La contraffazione provoca un forte danno economico per le imprese che può essere misurato dalle «mancate vendite alla perdita di immagine e credibilità del marchio, sino alle spese legali per la tutela dei diritti di proprietà intellettuale, nonché alla riduzione degli investimenti in ricerca, innovazione e marketing». L’Agricoop ricorda quindi che le imprese «subiscono l’effetto della frode legata alla contraffazione in due sensi: quella tipica del prodotto contraffatto e quella, molto più lesiva, legata all’etichettatura erronea o falsata del “made in Calabria”, prodotti, cioè che non hanno diritto al marchio e non sono esposti nell’area dedicata alle eccellenze, ma che vengono comunque etichettati ed esposti come prodotti Made in Calabria, impossessandosi indebitamente di quel valore aggiunto proprio della filiera calabrese». 

 

«Difendiamo, quindi, le nostre eccellenze, difendiamo la nostra Calabria e le sue imprese.

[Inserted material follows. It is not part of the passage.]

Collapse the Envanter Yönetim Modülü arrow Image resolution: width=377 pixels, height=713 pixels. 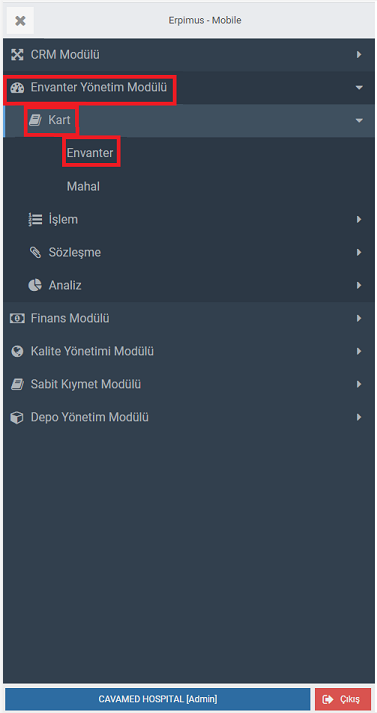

Non è più tollerabile che le eccellenze e la nostra Calabria non siano tutelate, che tutto sia affidato al caso e alla superficialità. Il rispetto di un prodotto equivale al rispetto della sua terra, che i controlli siano fatti costantemente. Coloro che pubblicizzano e promuovono ciò che calabrese non è - conclude Innocenza Giannuzzi - siano puniti».